Both basal ganglia and thalamus were characterized by multiple faintly stained neurons (not shown). No particular nuclei were caldendrin-IR.

In addition to cortical areas, the hypothalamus was the brain region with the most prominent immunolocalization of caldendrin. The protein was localized in neurons of different hypothalamic nuclei. The most pronounced immunostaining appeared in suprachiasmatic neurons near the III ventricle (Figure 1D). Remarkable immunostaining was confined to certain neurons of the paraventricular, the supraoptic (Figure 1E), the lateral, and the arcuate nuclei (not shown). Interestingly, a few strongly stained axons were detected within neurosecretory nuclei (Figure 1F) near the hypothalamic stalk (Figure 1G). This observation was somewhat surprising because it is at variance with results obtained in all other investigated rat and human brain regions. Preliminary data in rat, however, support the presence of caldendrin-IR in neurohypophyseal axons (Landwehr et al. unpublished observations). It is noteworthy that the antisera employed in this study also detects two shorter splice isoforms of caldendrin that are virtually absent from all other rat brain structures (Laube et al. 2002). The expression of caldendrin isoforms in rat hypothalamus, however, has not been analyzed to date. Therefore, we are now testing whether the present observation is due to a selective transport of caldendrin in neurophyophyseal axons and whether this reflects a differential and specific splicing event producing axonal caldendrin isoforms in hypothalamic neurons.
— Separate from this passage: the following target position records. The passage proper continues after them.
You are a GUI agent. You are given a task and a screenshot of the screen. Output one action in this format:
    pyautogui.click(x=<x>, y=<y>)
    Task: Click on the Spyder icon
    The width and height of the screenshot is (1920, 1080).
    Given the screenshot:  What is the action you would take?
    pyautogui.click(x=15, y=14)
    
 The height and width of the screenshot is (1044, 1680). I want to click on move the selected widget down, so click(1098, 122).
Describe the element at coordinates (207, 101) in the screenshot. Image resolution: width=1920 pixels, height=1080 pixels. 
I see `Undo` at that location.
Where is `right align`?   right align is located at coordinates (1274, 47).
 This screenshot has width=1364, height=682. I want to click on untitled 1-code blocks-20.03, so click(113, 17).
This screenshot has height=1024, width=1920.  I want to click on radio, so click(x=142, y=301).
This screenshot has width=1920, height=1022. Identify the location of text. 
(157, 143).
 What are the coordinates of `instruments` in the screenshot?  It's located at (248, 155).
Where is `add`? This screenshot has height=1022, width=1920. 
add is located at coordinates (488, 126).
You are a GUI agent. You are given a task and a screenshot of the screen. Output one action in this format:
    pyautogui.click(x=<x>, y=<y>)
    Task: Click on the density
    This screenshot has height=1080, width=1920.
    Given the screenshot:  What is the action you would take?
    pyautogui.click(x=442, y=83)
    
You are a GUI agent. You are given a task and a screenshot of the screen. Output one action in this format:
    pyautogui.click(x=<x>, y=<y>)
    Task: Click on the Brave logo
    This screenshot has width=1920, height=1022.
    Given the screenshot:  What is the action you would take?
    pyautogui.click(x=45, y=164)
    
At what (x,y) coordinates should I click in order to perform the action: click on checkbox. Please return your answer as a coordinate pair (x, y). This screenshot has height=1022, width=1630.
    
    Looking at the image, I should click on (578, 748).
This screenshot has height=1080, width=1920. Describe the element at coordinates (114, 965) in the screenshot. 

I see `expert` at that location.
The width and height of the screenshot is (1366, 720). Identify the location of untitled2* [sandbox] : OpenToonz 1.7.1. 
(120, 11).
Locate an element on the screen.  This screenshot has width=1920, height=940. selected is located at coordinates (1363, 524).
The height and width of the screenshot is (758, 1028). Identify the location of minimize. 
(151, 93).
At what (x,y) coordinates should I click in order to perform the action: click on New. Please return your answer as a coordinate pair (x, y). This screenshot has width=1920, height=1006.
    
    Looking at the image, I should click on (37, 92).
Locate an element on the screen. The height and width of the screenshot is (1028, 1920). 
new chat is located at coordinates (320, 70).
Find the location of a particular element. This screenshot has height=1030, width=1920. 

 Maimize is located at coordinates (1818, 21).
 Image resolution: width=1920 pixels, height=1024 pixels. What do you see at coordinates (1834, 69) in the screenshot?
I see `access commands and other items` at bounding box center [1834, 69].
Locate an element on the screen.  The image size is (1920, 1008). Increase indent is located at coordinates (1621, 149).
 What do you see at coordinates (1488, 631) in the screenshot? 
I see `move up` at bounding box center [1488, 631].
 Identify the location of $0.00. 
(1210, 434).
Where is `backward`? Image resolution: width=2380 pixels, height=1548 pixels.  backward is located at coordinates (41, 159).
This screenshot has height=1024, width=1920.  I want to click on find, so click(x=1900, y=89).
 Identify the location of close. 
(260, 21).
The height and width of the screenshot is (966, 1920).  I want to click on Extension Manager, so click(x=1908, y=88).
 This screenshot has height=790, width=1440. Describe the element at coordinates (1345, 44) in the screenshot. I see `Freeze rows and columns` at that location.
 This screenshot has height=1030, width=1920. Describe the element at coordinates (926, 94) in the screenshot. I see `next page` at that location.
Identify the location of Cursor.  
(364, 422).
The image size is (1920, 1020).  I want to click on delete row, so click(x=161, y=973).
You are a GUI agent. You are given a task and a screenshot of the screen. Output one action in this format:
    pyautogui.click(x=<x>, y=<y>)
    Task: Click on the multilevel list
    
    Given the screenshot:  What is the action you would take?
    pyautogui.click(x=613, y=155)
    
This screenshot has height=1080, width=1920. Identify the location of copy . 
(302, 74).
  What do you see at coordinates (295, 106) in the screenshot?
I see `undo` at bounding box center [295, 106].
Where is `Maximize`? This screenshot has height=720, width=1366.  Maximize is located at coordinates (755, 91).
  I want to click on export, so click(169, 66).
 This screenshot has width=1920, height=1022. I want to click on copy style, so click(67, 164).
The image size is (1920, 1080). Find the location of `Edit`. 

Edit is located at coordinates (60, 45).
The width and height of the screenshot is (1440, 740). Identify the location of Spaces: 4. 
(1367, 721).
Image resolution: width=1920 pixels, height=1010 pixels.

In human forebrain, however, the distribution of caldendrin-IR was very similar to the somato-dendritic localization of the protein in rat brain. Interestingly, as in rat always only a subpopulation of cells was caldendrin-IR. With respect to the almost identical expression pattern of caldendrin-IR, one can therefore conclude that cellular functions of caldendrin in rat and human are most likely similar. In addition, the almost identical distribution at the light microscopic level suggests that caldendrin expression in a subset of mainly principal and few interneurons has evolved due to differential requirements for somato-dendritic Ca²⁺ signaling in these cells. Recent functional studies have linked caldendrin signaling to voltage-dependent Ca²⁺ channels (Lee et al. 2002) and inositol trisphosphate receptor Ca²⁺ release channels (Yang et al. 2002). In addition, recent experiments from our laboratory (unpublished observations) suggest that caldendrin's protein interactions differ from those of CaM. The present work substantiates the notion that these interactions take place in the same rat and human cell types and brain regions.